Ce type d’architecture ne convient pas aux cas où il faut permettre à des utilisateurs ordinaires d’arriver directement sur le projet depuis un moteur de recherche, sans création de compte ni authentification préalable.
En matière d’ergonomie, même très bien conçu, cela créera forcément des frictions. On peut facilement imaginer des 404 à répétition dès qu’on utilise un favori ou qu’on envoie un lien à un ami.
Mon petit serveur tourne bien, donc je n’avais pas regardé l’état de fail2ban récemment.
Comparaison des résultats de commande :
J’ai été un peu choqué de découvrir que plus de 220 000 IP étaient bloquées.
Un bot que nous suivons, « DotBot/1.2 », a généré plus de 220 000 requêtes au cours des deux dernières semaines. Son comportement consiste à demander au hasard des noms de fichiers et de dossiers du serveur web. Par curiosité, je ne l’ai pas bloqué, juste pour voir jusqu’où il allait creuser.
Je me demande s’il ne faudrait pas désormais faire évoluer la structure d’indexation centralisée pour l’IA ou les moteurs de recherche vers un modèle de push ou de soumission. Si je ne partage directement que lorsque je le souhaite, cela réduirait sans doute fortement les problèmes de scraping.
Quand j’étais enfant dans les années 90, mon FAI avait appelé pour me prévenir que mon ordinateur faisait partie d’un botnet et qu’il allait couper ma connexion Internet. Je me demande si on ne devrait pas revenir à ce genre d’époque et bloquer carrément l’ensemble de l’ASN des FAI qui laissent faire ce type d’activité.
Les proxys résidentiels ne sont pas fournis directement par les FAI : ils apparaissent parce que des utilisateurs, partout dans le monde, installent volontairement ou non des malwares qui transforment leur ordinateur en proxy. Un bon article à ce sujet était passé sur HN il n’y a pas longtemps.

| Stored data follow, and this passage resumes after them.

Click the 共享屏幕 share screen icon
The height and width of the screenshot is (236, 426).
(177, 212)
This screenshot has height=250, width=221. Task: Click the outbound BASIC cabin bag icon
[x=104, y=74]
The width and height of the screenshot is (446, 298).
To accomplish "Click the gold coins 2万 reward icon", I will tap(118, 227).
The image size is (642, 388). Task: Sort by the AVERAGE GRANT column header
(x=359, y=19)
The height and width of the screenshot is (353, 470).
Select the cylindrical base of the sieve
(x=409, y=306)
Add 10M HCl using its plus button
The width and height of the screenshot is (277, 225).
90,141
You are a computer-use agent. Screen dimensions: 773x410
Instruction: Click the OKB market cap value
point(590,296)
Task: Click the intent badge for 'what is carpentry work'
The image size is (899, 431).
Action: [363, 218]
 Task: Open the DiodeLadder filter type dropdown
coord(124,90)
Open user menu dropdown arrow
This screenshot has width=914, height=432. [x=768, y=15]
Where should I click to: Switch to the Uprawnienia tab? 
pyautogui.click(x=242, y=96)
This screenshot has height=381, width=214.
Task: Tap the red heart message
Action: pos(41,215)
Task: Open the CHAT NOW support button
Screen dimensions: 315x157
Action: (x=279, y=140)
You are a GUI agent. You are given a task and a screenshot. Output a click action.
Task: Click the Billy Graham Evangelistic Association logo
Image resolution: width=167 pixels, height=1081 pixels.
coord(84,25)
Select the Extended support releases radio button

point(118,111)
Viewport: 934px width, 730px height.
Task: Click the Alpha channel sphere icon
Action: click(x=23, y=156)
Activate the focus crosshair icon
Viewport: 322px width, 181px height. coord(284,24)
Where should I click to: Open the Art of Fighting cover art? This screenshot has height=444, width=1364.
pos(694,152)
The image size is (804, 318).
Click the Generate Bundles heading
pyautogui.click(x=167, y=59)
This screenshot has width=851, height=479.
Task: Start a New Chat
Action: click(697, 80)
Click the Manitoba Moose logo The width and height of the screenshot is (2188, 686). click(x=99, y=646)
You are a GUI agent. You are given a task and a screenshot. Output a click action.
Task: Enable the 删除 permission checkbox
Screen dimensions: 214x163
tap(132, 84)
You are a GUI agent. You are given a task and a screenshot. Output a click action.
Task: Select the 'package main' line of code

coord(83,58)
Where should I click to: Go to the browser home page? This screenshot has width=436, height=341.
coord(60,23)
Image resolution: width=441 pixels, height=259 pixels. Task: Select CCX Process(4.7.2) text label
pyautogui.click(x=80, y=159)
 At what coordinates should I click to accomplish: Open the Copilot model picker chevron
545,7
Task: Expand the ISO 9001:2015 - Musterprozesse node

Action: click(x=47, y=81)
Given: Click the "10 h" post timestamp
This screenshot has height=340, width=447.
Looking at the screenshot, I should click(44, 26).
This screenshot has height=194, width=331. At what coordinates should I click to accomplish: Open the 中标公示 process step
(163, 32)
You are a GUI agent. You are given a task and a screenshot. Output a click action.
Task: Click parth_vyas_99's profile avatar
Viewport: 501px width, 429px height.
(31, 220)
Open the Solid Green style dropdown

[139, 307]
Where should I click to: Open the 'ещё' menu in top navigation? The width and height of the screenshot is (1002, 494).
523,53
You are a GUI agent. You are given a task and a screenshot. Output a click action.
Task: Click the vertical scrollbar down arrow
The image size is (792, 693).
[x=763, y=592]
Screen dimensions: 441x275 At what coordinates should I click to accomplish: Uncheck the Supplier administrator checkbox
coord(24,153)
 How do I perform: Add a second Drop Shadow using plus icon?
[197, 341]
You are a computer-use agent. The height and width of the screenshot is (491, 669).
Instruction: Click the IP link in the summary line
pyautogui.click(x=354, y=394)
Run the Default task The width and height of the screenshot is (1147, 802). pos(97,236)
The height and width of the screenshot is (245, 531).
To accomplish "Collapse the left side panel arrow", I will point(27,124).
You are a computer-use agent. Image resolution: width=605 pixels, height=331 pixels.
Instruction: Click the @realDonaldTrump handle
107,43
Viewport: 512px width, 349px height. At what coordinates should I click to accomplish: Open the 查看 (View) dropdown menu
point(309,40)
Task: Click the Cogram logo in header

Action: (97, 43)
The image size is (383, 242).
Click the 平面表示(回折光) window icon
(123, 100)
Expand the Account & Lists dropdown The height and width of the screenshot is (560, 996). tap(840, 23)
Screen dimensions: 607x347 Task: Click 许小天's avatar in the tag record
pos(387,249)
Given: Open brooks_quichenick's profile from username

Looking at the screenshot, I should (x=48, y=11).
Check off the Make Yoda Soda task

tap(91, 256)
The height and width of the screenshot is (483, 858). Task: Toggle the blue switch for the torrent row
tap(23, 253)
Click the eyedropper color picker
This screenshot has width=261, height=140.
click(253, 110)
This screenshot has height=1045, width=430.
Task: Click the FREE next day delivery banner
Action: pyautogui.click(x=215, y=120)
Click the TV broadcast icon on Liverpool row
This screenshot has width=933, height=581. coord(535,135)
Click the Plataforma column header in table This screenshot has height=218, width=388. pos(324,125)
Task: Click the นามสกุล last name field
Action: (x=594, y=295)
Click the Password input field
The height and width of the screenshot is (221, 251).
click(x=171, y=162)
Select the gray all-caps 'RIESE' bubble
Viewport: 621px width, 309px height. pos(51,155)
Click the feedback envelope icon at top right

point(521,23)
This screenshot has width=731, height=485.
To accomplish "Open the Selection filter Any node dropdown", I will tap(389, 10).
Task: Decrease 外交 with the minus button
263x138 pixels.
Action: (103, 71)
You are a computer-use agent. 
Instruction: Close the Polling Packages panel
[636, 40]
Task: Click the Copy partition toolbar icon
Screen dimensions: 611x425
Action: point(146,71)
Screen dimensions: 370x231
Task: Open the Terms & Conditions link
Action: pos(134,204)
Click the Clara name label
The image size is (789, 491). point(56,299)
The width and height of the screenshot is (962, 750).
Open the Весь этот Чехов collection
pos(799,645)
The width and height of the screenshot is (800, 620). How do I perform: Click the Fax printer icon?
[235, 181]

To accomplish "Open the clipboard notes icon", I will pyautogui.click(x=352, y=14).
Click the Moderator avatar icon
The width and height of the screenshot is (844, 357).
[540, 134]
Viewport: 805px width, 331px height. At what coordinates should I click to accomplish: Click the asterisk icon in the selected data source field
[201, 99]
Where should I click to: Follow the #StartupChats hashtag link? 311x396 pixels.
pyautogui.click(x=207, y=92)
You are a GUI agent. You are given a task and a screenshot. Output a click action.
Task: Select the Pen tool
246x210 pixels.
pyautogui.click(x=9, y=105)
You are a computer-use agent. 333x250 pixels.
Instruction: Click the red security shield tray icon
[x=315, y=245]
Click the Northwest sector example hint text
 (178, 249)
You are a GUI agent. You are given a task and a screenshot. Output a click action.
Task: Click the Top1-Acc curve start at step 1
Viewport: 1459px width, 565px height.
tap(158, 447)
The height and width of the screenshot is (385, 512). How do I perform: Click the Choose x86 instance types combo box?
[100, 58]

J’ai configuré une règle de pare-feu qui affiche une alerte chaque fois qu’un appareil de mon réseau tente une connexion sortante vers un port associé à des malwares. La liste des ports doit être mise à jour régulièrement, car les cibles des malwares changent sans cesse. C’est une petite mesure, mais cela ajoute malgré tout une couche de défense supplémentaire.